A couple of weeks later, Charlie ate a dog treat. It was in one of those large ceramic jars and was sitting against the back of the kitchen counter against the wall. Again, we took action right away by moving where we store the dog treats to the pantry. The pantry already has a child-proof doorknob cover and self-closing hinges that Willy installed, so it always shuts and locks by itself.

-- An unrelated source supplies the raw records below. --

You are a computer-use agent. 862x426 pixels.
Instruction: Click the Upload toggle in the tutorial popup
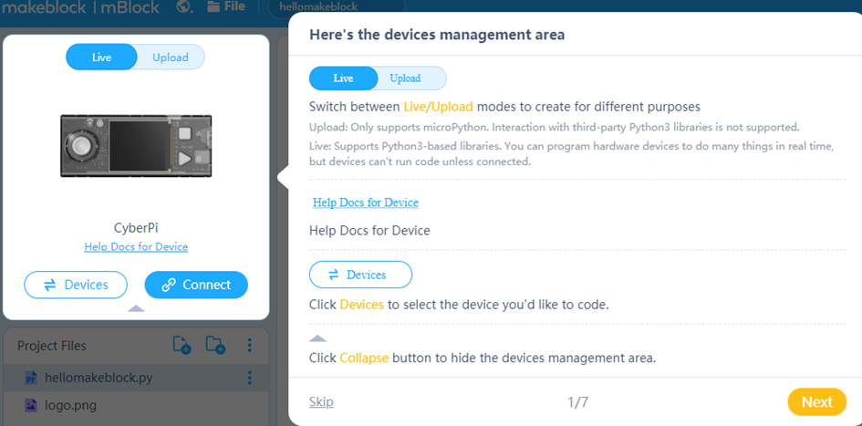pyautogui.click(x=405, y=78)
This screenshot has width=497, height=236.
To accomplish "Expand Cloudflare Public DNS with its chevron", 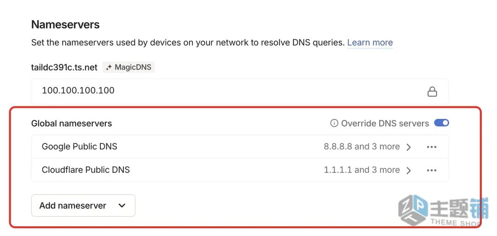I will pyautogui.click(x=409, y=170).

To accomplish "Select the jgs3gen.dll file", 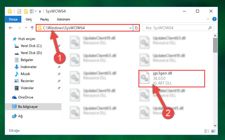I will pyautogui.click(x=172, y=78).
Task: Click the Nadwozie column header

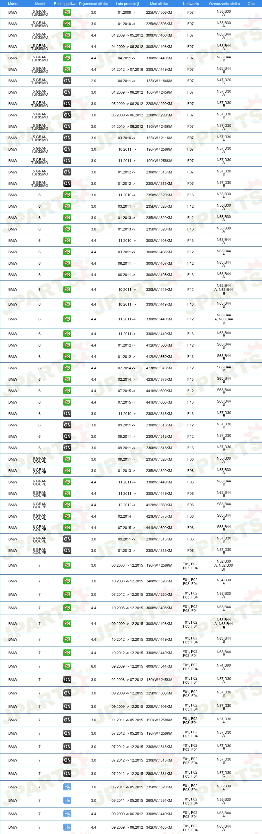Action: [191, 4]
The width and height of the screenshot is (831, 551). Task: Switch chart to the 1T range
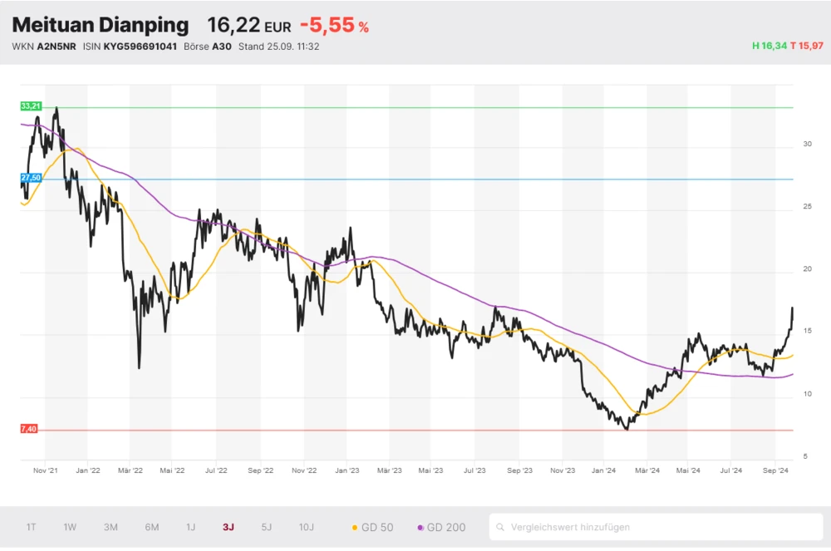coord(31,527)
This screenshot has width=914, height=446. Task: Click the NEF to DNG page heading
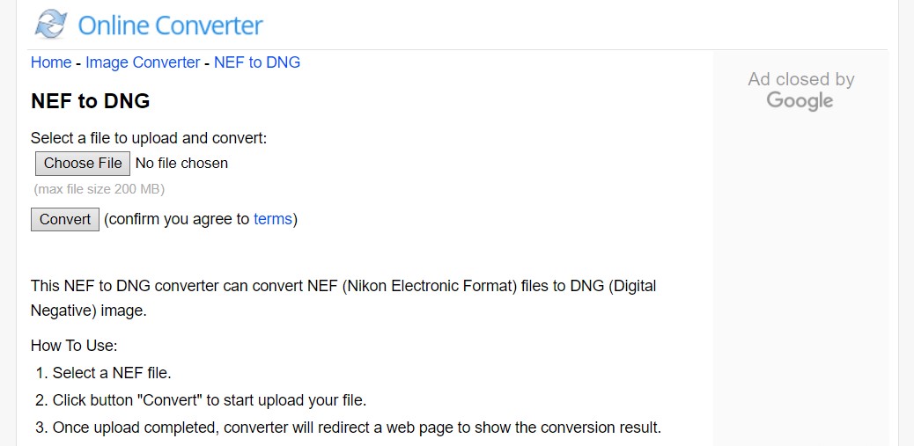click(x=91, y=101)
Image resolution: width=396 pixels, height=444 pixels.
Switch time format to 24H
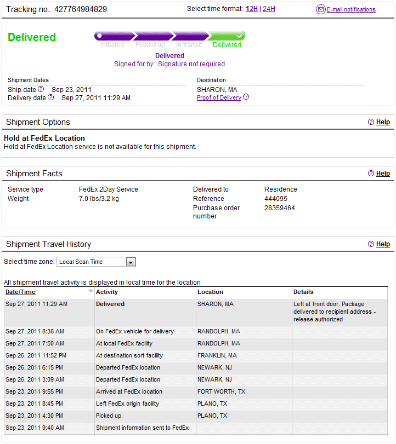pyautogui.click(x=269, y=9)
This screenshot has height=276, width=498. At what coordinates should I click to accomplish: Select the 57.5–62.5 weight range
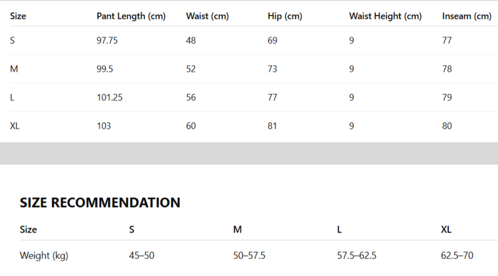357,256
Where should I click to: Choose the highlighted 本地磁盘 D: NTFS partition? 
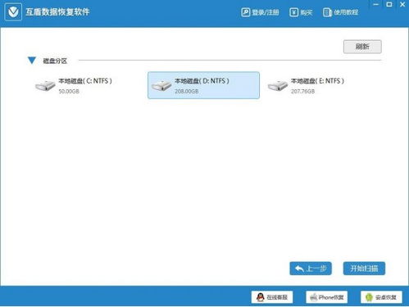pyautogui.click(x=203, y=85)
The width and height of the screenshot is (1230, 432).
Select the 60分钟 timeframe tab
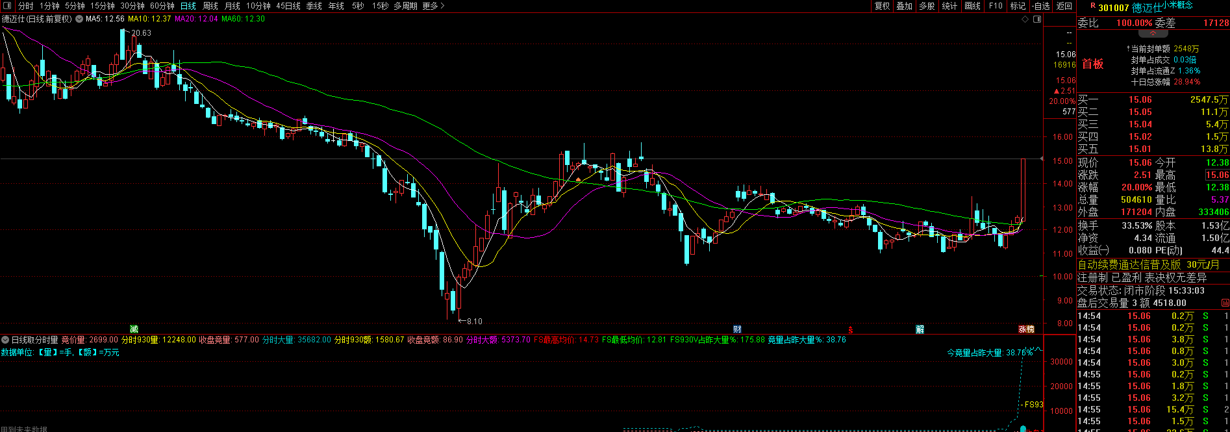[162, 6]
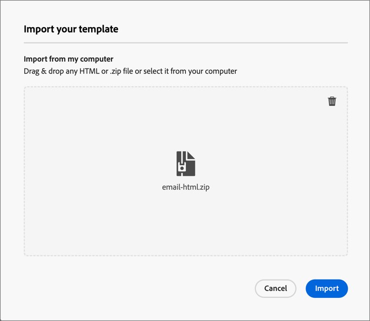Click the lid of the trash can icon
The width and height of the screenshot is (370, 321).
point(332,98)
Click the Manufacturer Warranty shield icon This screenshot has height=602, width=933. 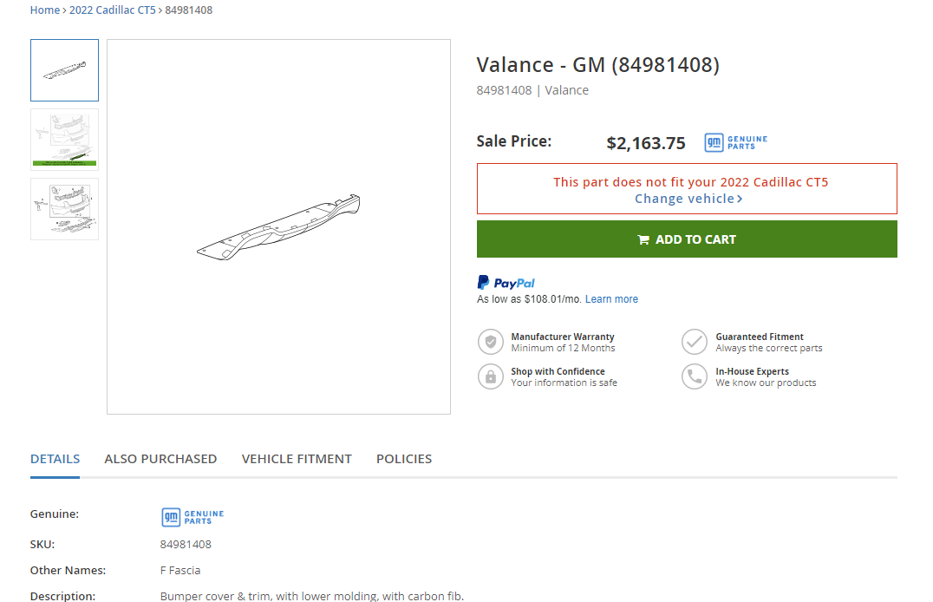click(491, 342)
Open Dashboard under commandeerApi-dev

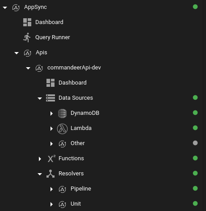[72, 83]

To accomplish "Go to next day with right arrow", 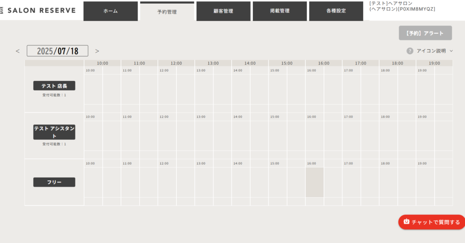I will coord(97,51).
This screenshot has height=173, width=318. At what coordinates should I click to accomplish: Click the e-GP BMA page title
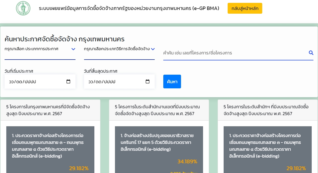[129, 9]
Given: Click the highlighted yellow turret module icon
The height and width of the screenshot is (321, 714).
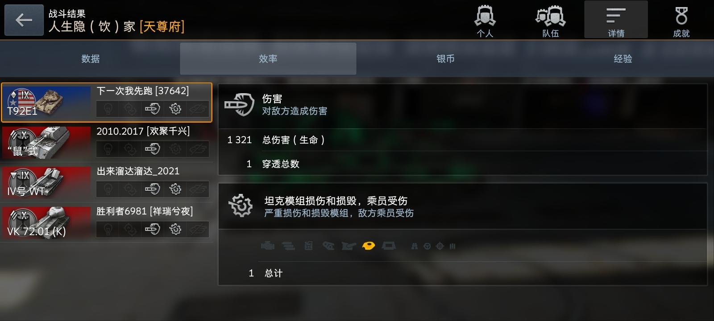Looking at the screenshot, I should [x=368, y=246].
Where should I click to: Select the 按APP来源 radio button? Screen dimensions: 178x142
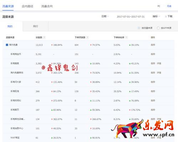tap(158, 28)
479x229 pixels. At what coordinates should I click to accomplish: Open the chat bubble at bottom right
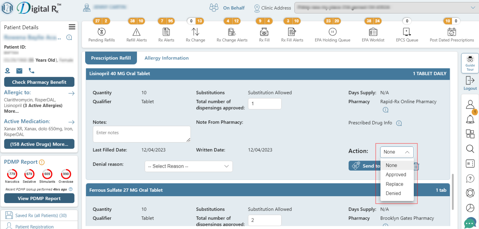(470, 223)
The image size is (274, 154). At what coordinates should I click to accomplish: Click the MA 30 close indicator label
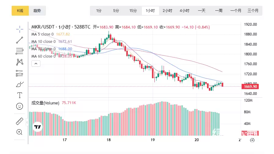pos(43,49)
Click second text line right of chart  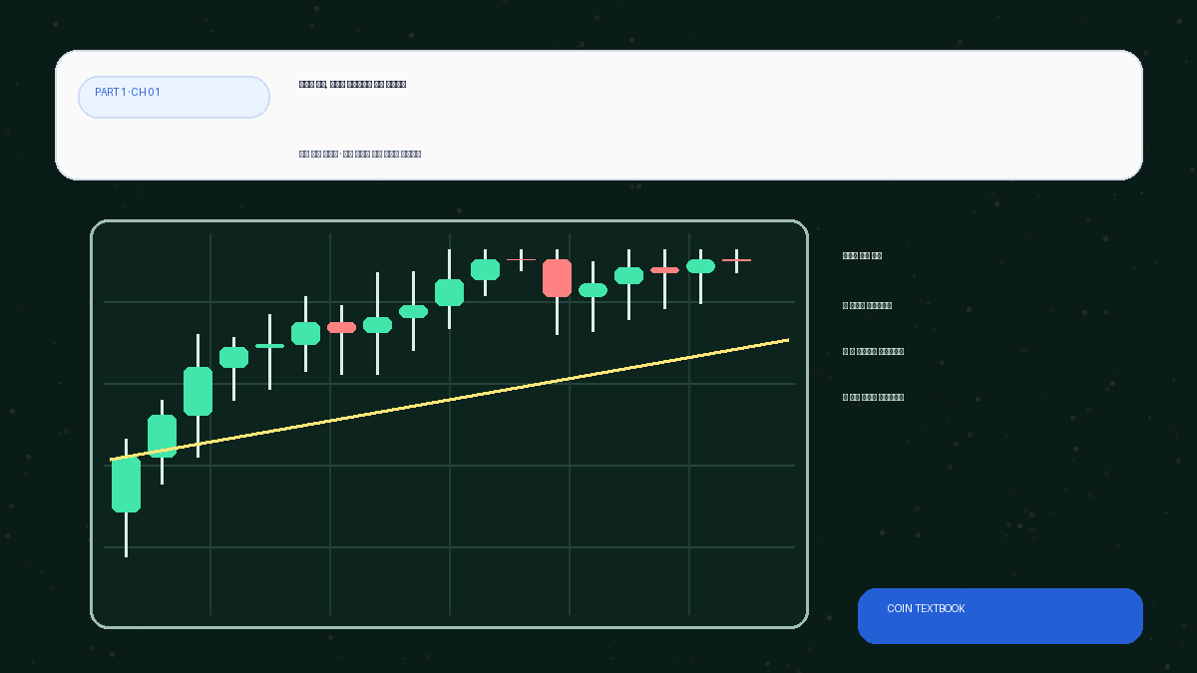tap(867, 306)
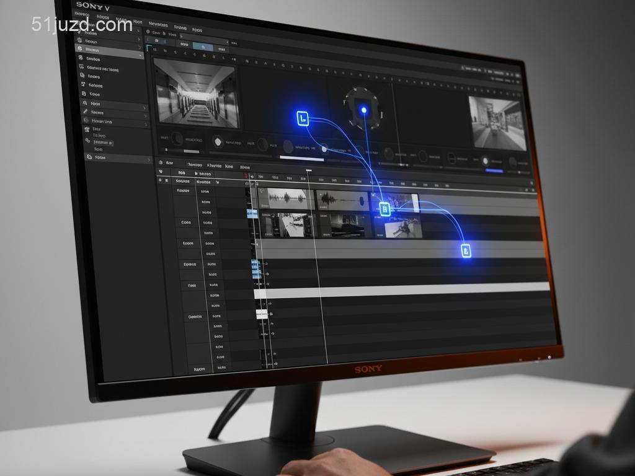Open the dropdown arrow on the highlighted sidebar row
The width and height of the screenshot is (635, 476).
point(140,56)
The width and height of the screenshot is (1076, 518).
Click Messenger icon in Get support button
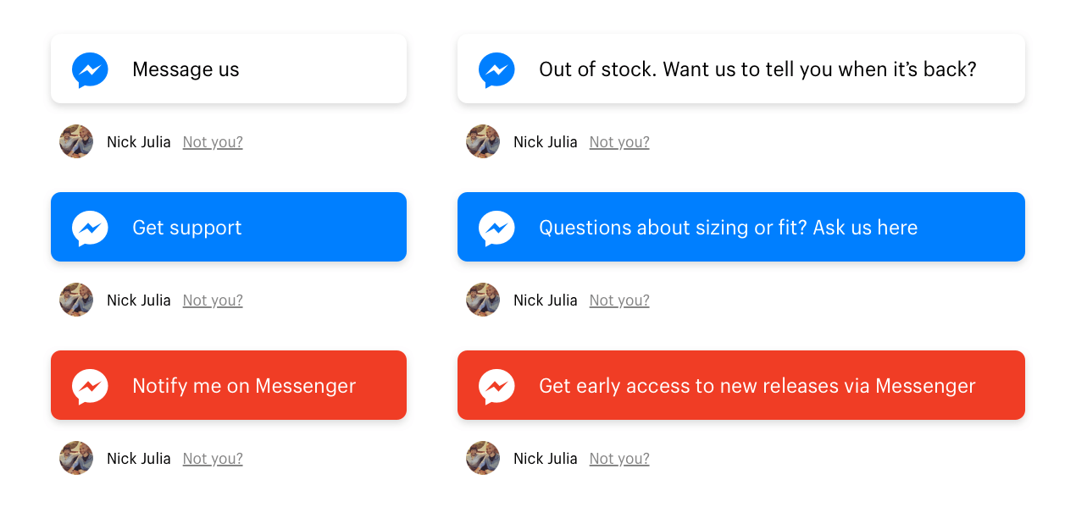point(90,229)
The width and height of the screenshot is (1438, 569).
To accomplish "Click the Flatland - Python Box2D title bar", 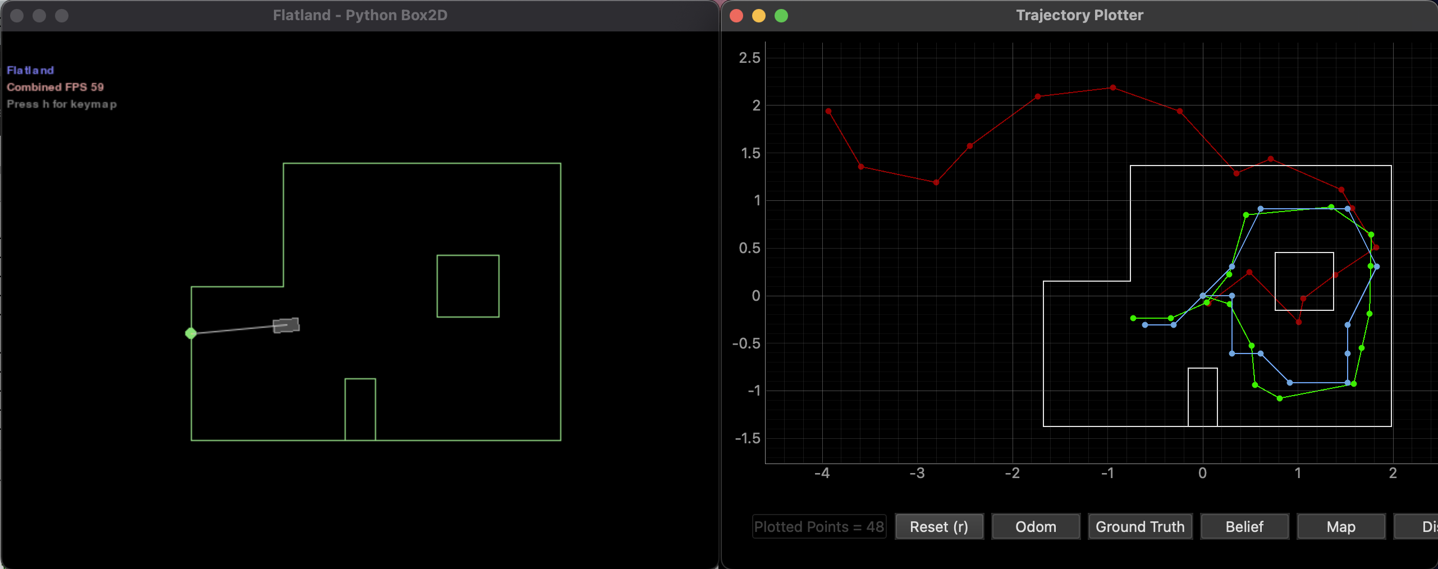I will [360, 15].
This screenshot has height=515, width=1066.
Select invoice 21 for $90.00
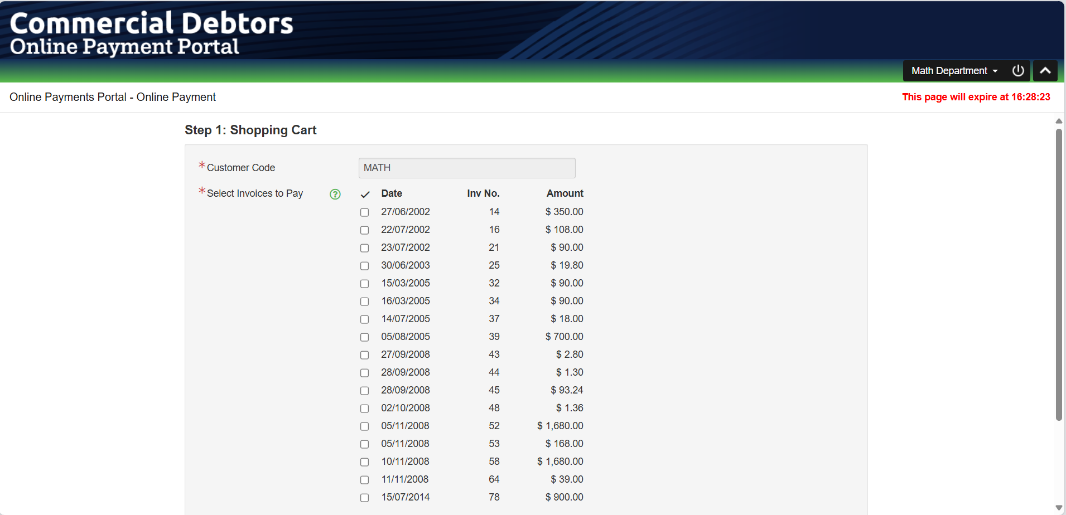point(365,248)
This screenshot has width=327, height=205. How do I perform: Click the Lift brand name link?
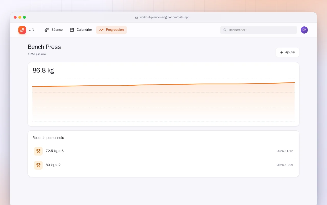coord(31,30)
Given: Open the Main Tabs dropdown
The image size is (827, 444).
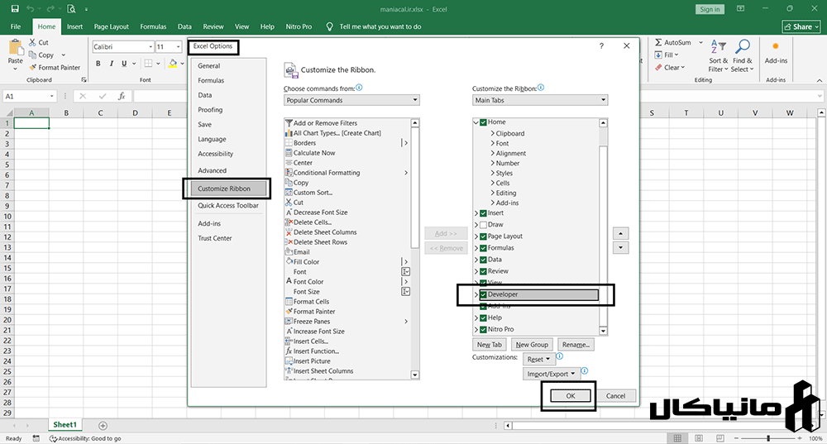Looking at the screenshot, I should click(539, 100).
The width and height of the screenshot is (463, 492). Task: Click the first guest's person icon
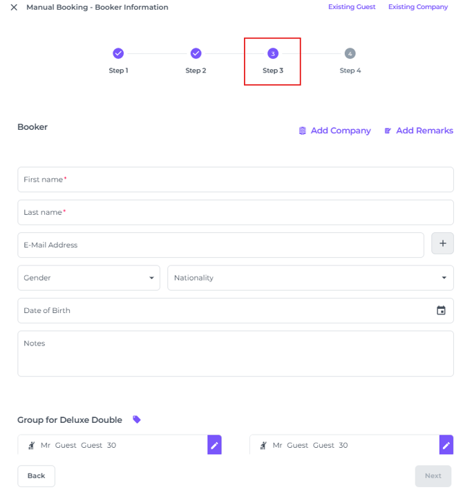click(x=31, y=445)
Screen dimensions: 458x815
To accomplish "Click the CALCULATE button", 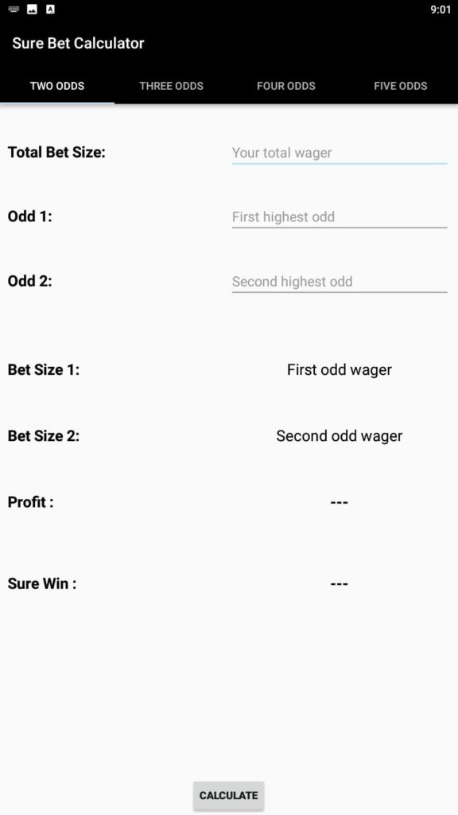I will [228, 796].
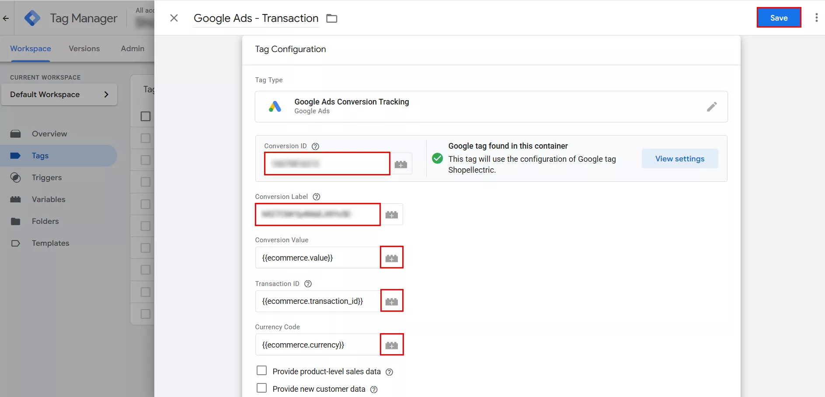This screenshot has width=825, height=397.
Task: Focus the Conversion Value input field
Action: pyautogui.click(x=317, y=258)
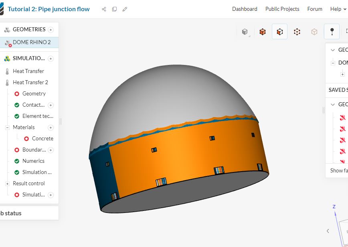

Mistakes happen and we take full responsibility
Willy and I take full responsibility for the incidents that happened. We’re good, loving parents, but we’re also busy, flawed humans. Raising a severely autistic child who has no sense of danger means you either need to have eyes on them at all times, or have a highly-secured environment if you’re going to, say, step out to go to the bathroom. It only takes a second for something bad to happen. It’s stressful, but it’s our responsibility. We know it.
We told our team of therapists what had happened because while securing cabinets is our responsibility as parents, we rely on them to help Charlie gain useful and fundamental skills. PICA (eating non-edible items) is common among autistic children, and Charlie doesn’t have the skill-set to discriminate between consuming safe and unsafe items. So we went to our ABA team hoping they could help.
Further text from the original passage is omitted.